■ **YOUR GOAL**
Your output is one number, the count of lines in the listing below that hold the word "computer".

━━━━

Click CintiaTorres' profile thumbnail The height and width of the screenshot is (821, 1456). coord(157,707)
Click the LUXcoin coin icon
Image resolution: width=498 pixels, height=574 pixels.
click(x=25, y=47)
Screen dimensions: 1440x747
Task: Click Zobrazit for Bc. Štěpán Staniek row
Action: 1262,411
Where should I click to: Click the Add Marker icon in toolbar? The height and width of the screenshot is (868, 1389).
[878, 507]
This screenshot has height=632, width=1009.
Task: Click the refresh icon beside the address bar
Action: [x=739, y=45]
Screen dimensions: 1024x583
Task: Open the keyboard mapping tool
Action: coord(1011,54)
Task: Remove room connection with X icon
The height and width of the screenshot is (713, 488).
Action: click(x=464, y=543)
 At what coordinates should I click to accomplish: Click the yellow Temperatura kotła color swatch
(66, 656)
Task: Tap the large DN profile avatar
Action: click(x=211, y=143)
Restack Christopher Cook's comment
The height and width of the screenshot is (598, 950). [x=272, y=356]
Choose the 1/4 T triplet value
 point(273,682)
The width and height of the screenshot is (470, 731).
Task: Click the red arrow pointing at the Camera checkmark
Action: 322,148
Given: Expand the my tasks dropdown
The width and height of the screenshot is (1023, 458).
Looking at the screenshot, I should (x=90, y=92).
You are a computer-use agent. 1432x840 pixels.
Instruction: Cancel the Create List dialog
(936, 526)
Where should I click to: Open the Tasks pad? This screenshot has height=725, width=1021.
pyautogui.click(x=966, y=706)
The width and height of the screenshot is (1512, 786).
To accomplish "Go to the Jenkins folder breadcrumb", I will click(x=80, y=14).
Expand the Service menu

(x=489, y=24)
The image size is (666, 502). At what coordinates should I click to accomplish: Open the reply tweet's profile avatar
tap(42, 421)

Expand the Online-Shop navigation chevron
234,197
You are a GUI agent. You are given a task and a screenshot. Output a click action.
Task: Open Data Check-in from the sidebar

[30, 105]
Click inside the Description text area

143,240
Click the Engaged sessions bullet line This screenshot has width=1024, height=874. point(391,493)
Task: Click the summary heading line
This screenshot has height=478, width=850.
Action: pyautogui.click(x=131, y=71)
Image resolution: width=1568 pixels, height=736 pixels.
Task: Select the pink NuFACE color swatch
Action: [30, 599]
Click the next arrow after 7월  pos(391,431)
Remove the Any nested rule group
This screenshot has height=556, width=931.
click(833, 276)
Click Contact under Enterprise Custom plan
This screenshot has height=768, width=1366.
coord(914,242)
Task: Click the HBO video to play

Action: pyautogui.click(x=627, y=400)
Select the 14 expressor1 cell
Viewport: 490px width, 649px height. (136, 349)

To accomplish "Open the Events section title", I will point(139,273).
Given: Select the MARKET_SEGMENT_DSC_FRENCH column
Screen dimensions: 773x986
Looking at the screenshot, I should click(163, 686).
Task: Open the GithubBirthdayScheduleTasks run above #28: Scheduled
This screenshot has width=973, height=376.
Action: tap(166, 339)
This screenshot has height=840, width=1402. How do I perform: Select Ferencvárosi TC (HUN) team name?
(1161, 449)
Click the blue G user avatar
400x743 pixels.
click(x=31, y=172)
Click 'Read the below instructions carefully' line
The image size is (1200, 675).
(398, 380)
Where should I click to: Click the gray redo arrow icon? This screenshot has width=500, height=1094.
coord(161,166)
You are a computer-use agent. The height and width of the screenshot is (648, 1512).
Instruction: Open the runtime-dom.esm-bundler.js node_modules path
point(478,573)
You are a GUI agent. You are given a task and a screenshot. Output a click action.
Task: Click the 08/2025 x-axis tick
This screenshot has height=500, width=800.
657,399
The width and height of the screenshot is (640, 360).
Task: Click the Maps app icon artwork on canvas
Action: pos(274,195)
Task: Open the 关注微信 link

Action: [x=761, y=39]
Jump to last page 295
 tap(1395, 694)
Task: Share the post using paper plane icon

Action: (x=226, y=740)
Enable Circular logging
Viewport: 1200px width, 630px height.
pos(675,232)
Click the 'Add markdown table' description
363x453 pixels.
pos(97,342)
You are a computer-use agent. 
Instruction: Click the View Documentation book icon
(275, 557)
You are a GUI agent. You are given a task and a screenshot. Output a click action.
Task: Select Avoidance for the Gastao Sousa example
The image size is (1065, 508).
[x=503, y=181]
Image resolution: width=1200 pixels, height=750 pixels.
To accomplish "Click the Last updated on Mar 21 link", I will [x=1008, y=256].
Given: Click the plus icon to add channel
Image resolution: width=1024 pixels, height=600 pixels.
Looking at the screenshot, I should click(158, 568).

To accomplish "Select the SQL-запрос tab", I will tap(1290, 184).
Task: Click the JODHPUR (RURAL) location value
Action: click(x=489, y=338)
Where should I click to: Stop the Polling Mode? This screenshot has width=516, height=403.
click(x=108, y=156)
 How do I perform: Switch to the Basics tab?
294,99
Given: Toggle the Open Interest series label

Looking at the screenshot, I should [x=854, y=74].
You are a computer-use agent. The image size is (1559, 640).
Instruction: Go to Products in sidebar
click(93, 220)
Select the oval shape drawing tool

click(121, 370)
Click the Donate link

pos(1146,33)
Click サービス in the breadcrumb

━━━━

■ **ANSWER SECTION**
4